WHAT TO WORK ON:
The records that appear below are to be restated word for word.

[RECORDS FOR THIS TASK Boundary: Start]

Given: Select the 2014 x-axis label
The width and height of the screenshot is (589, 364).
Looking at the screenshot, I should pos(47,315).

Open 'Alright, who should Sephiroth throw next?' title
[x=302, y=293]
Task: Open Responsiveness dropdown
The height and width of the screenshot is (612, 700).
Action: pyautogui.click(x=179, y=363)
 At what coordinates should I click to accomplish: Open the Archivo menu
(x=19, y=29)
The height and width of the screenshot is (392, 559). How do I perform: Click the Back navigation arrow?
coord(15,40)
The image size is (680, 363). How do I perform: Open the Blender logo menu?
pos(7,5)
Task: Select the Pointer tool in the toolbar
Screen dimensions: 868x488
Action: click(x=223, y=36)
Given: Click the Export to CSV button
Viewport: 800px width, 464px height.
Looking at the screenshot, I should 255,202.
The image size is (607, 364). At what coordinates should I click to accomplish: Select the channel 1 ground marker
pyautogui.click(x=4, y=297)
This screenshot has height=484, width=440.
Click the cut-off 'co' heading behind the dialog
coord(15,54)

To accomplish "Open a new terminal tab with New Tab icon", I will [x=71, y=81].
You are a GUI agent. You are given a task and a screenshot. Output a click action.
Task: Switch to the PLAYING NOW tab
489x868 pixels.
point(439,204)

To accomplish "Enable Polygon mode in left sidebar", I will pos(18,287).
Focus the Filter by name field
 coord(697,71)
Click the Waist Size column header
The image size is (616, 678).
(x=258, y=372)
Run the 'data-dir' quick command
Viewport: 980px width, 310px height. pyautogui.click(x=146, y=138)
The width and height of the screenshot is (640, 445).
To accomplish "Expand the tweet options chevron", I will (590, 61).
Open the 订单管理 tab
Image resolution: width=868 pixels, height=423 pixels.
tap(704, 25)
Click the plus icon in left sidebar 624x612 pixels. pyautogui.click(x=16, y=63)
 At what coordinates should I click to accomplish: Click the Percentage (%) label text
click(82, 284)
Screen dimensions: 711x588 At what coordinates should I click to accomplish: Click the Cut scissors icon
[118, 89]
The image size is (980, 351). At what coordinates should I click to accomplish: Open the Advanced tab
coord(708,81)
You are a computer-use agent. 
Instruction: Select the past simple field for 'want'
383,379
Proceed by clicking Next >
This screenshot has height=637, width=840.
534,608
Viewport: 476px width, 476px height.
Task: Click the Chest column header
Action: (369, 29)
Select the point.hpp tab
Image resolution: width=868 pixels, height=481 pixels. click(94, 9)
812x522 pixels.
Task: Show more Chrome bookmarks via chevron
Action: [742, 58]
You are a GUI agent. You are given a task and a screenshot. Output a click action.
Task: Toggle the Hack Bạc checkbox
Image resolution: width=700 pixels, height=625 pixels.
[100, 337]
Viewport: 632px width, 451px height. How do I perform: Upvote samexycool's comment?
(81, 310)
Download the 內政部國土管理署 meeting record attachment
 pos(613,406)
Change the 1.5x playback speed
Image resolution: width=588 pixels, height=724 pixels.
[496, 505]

[RECORDS FOR THIS TASK Boundary: End]

EXERCISE ANSWER:
Given: Select the 2014 x-axis label
The width and height of the screenshot is (589, 364).
Looking at the screenshot, I should pos(47,315).

Open 'Alright, who should Sephiroth throw next?' title
[x=302, y=293]
Task: Open Responsiveness dropdown
The height and width of the screenshot is (612, 700).
Action: pyautogui.click(x=179, y=363)
 At what coordinates should I click to accomplish: Open the Archivo menu
(x=19, y=29)
The height and width of the screenshot is (392, 559). How do I perform: Click the Back navigation arrow?
coord(15,40)
The image size is (680, 363). How do I perform: Open the Blender logo menu?
pos(7,5)
Task: Select the Pointer tool in the toolbar
Screen dimensions: 868x488
Action: click(x=223, y=36)
Given: Click the Export to CSV button
Viewport: 800px width, 464px height.
Looking at the screenshot, I should 255,202.
The image size is (607, 364). At what coordinates should I click to accomplish: Select the channel 1 ground marker
pyautogui.click(x=4, y=297)
This screenshot has height=484, width=440.
Click the cut-off 'co' heading behind the dialog
coord(15,54)

To accomplish "Open a new terminal tab with New Tab icon", I will [x=71, y=81].
You are a GUI agent. You are given a task and a screenshot. Output a click action.
Task: Switch to the PLAYING NOW tab
489x868 pixels.
point(439,204)

To accomplish "Enable Polygon mode in left sidebar", I will pos(18,287).
Focus the Filter by name field
 coord(697,71)
Click the Waist Size column header
The image size is (616, 678).
(x=258, y=372)
Run the 'data-dir' quick command
Viewport: 980px width, 310px height. pyautogui.click(x=146, y=138)
The width and height of the screenshot is (640, 445).
To accomplish "Expand the tweet options chevron", I will (590, 61).
Open the 订单管理 tab
Image resolution: width=868 pixels, height=423 pixels.
tap(704, 25)
Click the plus icon in left sidebar 624x612 pixels. pyautogui.click(x=16, y=63)
 At what coordinates should I click to accomplish: Click the Percentage (%) label text
click(82, 284)
Screen dimensions: 711x588 At what coordinates should I click to accomplish: Click the Cut scissors icon
[118, 89]
The image size is (980, 351). At what coordinates should I click to accomplish: Open the Advanced tab
coord(708,81)
You are a computer-use agent. 
Instruction: Select the past simple field for 'want'
383,379
Proceed by clicking Next >
This screenshot has height=637, width=840.
534,608
Viewport: 476px width, 476px height.
Task: Click the Chest column header
Action: (369, 29)
Select the point.hpp tab
Image resolution: width=868 pixels, height=481 pixels. click(94, 9)
812x522 pixels.
Task: Show more Chrome bookmarks via chevron
Action: [742, 58]
You are a GUI agent. You are given a task and a screenshot. Output a click action.
Task: Toggle the Hack Bạc checkbox
Image resolution: width=700 pixels, height=625 pixels.
[100, 337]
Viewport: 632px width, 451px height. How do I perform: Upvote samexycool's comment?
(81, 310)
Download the 內政部國土管理署 meeting record attachment
 pos(613,406)
Change the 1.5x playback speed
Image resolution: width=588 pixels, height=724 pixels.
[496, 505]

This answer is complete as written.